RE: A response to @ats-david's post on ostracizing on steemit... flaws, loopholes..
I have been following the current controversy a bit...
What do we DO here? What is the Steemit social content platform about?
Well, it's a place for content creation... and then the community serves as "peer curators."
What is "Curation?" Let's think about it, absent Steemit for moment. It's basically a process finding, organizing and highlighting worthy content. My wife and I have an art gallery. We curate the content of our gallery... we seek out of feature excellence, help the "nearly there" on their way, encourage the pretty hopeless to practice and send the shyster and hucksters on their way.
As a community, those of us who care about that community are-- by extension-- tasked with the well-being and continued health and growth of the community. It's no different from a local town... if hooligans move in and start spraying graffiti steps are taken to keep them from doing so. Scammers are just another color of vandal.
From where I am sitting, I agree there may be "logistics issues" in dealing with these situations on Steemit and the blockchain... BUT... water chooses the path of least resistance, no matter where it is.
Even if someone determined can do all the things you say... you have to ask yourself WHY they would persist in investing lots of time, money and resources in getting into a community that is determined to make it an eternal uphill (and costly!) battle for them... especially when there are lots of options out there where people only give a very minor $hit.
But there are no easy answers....
Some people that have been involved in collusive voting have made thousands of dollars off of the process until an investigator catches them and calls them out on it. These are the powerful people I believe @ats-david was referring to in his post.
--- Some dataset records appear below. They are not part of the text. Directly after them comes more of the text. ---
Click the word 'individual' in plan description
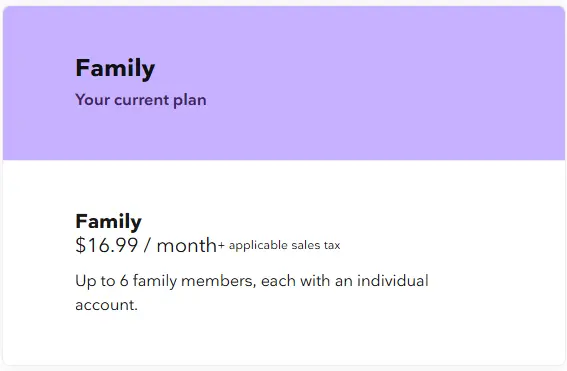 pyautogui.click(x=393, y=281)
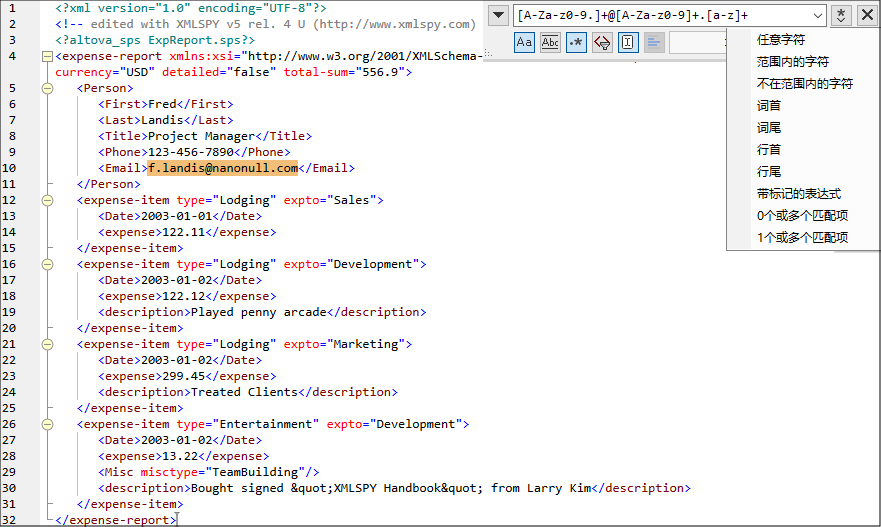Pick 行尾 from the regex menu
This screenshot has height=527, width=881.
tap(769, 172)
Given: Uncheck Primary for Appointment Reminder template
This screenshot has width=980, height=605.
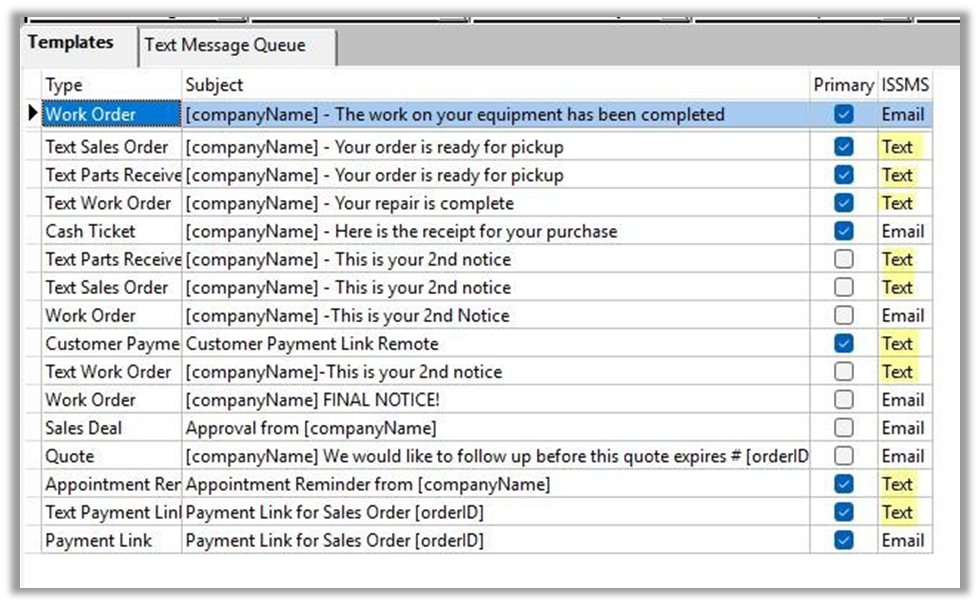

They have such big accounts that even if they only get away with it for a short period it is very lucrative to them.
So that is why my process is worth doing for them. If they can kind of play a shell game with their accounts they can make a tremendous amount of money.
Of course the only way I know to fight this is to write very public investigative blog posts when such things are discovered.
The more we know, the better we can "curate" and respond to the issues.
That's where it gets really tricky... if the scammer's motivation is to profit from the surrounding infrastructure rather than from running the actual scam it can become super hard monitor and effectively do much about.
Reminds me of days of old (back when we wrote and it was printed on paper!) when I wrote for the "Income Opportunity" press... some of the most successful "dodgy programs" really weren't all that dodgy... but the founders' independent printing company that created all the sales brochures and literature was making millions while the programs themselves were under investigation for being a scam.
Yep... It is really challenging, but what you described is basically the same type of thing that does appear to happen to some degree here.
The platform is still excellent, we just have some leeches.